Zimbabwe eases tourist travel
Published: 18 January 2018
MINISTER of Tourism and Hospitality Industry, Prisca Mupfumira, says her ministry is planning to establish a National Tourism Facilitation Committee to deal with travel impediments such as police roadblocks.

Speaking at a meeting with tourism stakeholders after the unveiling of a Reserve Bank of Zimbabwe tourism support facility last week, Mupfumira said the image of the country as a tourist destination needed to be attractive to increase arrivals and foreign currency earnings.

There was concern over the high number of police roadblocks on the country's roads before the military briefly took over traffic enforcement on the major highways in November last year. Many tourism players said the roadblocks undermined the Zimbabwe brand.

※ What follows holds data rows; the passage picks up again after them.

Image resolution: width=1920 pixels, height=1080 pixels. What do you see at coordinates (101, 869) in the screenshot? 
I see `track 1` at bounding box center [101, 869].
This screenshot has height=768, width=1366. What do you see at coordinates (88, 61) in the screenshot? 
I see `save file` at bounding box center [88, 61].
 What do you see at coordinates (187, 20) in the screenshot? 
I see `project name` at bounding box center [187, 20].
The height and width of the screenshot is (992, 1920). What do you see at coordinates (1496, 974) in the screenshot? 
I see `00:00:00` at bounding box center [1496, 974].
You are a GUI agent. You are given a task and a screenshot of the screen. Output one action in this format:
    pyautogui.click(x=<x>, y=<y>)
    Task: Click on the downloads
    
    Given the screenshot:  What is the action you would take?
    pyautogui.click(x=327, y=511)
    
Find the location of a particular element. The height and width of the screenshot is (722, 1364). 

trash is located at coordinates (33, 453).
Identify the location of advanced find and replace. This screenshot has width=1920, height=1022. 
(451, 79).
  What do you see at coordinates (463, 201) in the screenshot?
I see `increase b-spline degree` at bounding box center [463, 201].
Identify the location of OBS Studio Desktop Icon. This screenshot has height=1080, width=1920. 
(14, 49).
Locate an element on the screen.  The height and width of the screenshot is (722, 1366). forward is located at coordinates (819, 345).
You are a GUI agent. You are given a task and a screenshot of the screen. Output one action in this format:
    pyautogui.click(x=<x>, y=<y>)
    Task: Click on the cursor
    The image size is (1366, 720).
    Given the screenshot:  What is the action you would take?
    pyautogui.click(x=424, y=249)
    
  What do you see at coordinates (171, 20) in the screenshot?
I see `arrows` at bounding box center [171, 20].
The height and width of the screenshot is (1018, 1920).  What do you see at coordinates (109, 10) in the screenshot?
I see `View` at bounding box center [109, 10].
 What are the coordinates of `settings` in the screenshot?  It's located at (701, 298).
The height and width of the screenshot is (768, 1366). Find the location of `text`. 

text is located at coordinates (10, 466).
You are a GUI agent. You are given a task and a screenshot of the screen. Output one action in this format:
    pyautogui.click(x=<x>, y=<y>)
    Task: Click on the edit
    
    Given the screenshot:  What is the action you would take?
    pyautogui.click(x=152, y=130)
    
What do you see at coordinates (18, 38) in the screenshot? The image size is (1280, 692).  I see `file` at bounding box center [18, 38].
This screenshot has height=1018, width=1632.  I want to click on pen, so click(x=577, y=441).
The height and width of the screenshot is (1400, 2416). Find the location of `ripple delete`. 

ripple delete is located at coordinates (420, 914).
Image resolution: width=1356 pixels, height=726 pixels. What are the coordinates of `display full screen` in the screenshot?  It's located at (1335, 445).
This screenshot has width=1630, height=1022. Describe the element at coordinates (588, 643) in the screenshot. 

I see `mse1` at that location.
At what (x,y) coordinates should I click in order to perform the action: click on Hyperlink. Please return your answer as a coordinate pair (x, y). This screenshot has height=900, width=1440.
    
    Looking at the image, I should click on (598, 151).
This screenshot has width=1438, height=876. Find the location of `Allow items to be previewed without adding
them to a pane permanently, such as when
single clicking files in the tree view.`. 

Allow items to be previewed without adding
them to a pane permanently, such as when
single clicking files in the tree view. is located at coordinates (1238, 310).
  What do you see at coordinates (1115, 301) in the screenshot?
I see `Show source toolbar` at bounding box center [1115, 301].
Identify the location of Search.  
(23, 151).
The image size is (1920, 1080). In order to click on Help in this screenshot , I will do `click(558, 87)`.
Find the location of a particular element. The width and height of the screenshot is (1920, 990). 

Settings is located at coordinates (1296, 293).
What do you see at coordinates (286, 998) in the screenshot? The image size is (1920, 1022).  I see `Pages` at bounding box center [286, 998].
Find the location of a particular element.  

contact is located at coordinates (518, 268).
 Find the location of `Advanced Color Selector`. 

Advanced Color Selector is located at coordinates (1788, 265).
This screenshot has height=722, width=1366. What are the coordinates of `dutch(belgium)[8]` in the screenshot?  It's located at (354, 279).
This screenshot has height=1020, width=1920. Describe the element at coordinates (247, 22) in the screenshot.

Some tourists had indicated that they were unlikely to recommend Zimbabwe to potential visitors because of the roadblocks. Police officers manning the roadblocks faced frequent charges of corrupt conduct.

However, the roadblocks have disappeared following former President Robert Mugabe's resignation last November, which was followed by the retirement of police chief Augustine Chihuri.

In February last year, a Zimbabwe National Statistical Agency visitor exit survey indicated that police harassment constituted the highest percentage of reasons why tourists who visited the country would not recommend the country. The disgruntled visitors constituted 43,2 percent of interviewees.

Harassment by Zimbabwe Revenue Authority officers constituted 14,7 percent and harassment by Immigration officials was at 8,7 percent.

"(The) Ministry will push for the establishment of a National Tourism Facilitation Committee, whose main aim will be to deal with impediments to travel. As you are all aware, in the past the nation had to deal with the incessant cry of harassment of tourists at police roadblocks," she said.

Mupfumira thanked the minister in charge of police for dealing with the problem of roadblocks.

"However, beyond this challenge, we have many other challenges we ought to be engaging on. For example, the present viability of foreign airlines is threatened by money, in excess of $50 million which they are failing to remit back to their countries. This is just, but one of the several facilitation issues we will be dealing with," Mupfumira said.

"Tourism is no doubt a key economic sector that has the potential to contribute towards economic growth. In Zimbabwe, the tourism sector is an acknowledged economic pillar that has registered significant growth from being a mere $200 million economy in 2009 to an estimated billion dollar industry that it is today," she said.

The tourism sector contributes 12 percent to gross domestic product and is a key economic driver.

"Equally, the volume of tourism traffic into Zimbabwe has improved from 1,7 million in 2012 to 2,1 million in 2016, and by the end of 2018 we are positive that we will receive 2,5 million tourist arrivals," Mupfumira said.